Arieh Iserles: Research

My main research is on various aspects of numerical ordinary differential equations but I am also interested in highly oscillatory phenomena, functional equations, approximation theory, orthogonal polynomials and expansions, numerical partial differential equations and integral equations.

In the last few years I have been working more specifically on

  Geometric integration: Numerical methods for differential equations on manifolds, e.g. symplectic and isospectral flows and the solution of Lie-type equations by the method of Magnus, Fer and Cayley series and their generalizations;

  Design and stability of PDEs of evolution with an emphasis on operatorial splitting methods, in particular the symmetric Zassenhaus splitting and its applications to the Schrödinger equation in the semiclassical regime and to other PDEs of quantum mechanics.

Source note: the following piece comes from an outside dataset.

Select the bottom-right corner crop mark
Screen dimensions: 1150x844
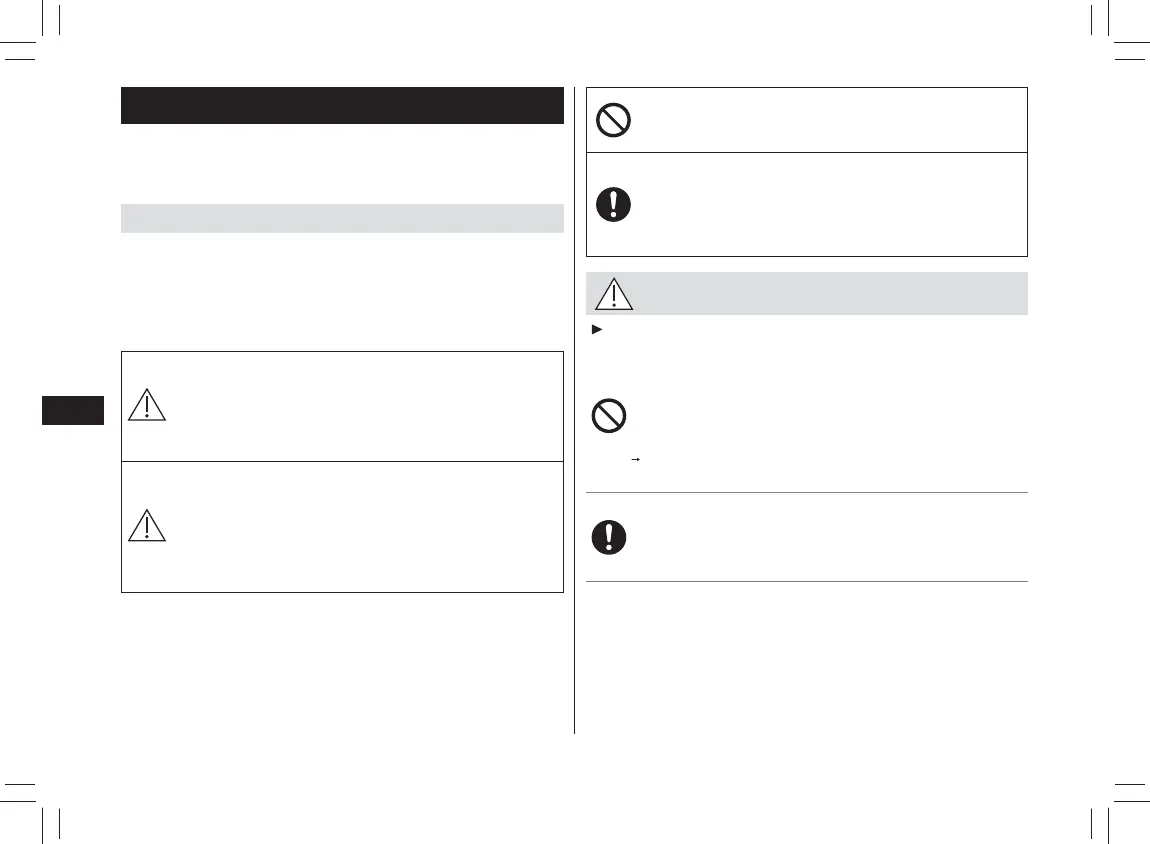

  Structured differentiation matrices, e.g. skew-symmetric matrices approximating the first derivative operator;

  Magnus and Fer expansions for Sturm–Liouville spectral problems;

  Highly oscillatory ordinary differential equations and their numerical solution by asymptotic-numerical expansions, applications e.g. in electronic engineering. Extensions to delay-differential, differential-algebraic and partial DEs with highly oscillatory forcing terms;

  Fast (i.e. O(n log n)) methods for the computation of orthogonal expansions, in particular expansions in orthogonal polynomials;

  Spectral theory of highly oscillatory Fredholm operators, e.g. the Fox–Li equation in both its operator-theoretic and computational aspects;

  Highly oscillatory integrals in one or more dimensions, their theory, asymptotic expansion and quadrature methods;

  Approximation of the matrix exponential from a Lie algebra to a Lie group, mainly by linear-algebraic techniques and by exploiting the Lie-algebraic structure;

  Functional-differential equations with proportional delay. The structure of attractors of the discretized pantograph equation. Connections between the pantograph equation and orthogonal polynomials on the unit circle;

  The theory of orthogonal polynomials on the real line and on the complex unit circle—in particular, lately, explicit representations of OPUCs;

  Isospectral flows with Lie–Poisson structure, e.g. double-bracket and Bloch–Iserles systems, their features, integrability and Lie-algebraic representation;

  Approximation of smooth functions in one or more dimensions by the means of Birkhoff expansions: both its theoretical properties and computation by highly oscillatory quadrature, polynomial subtraction and the hyperbolic cross.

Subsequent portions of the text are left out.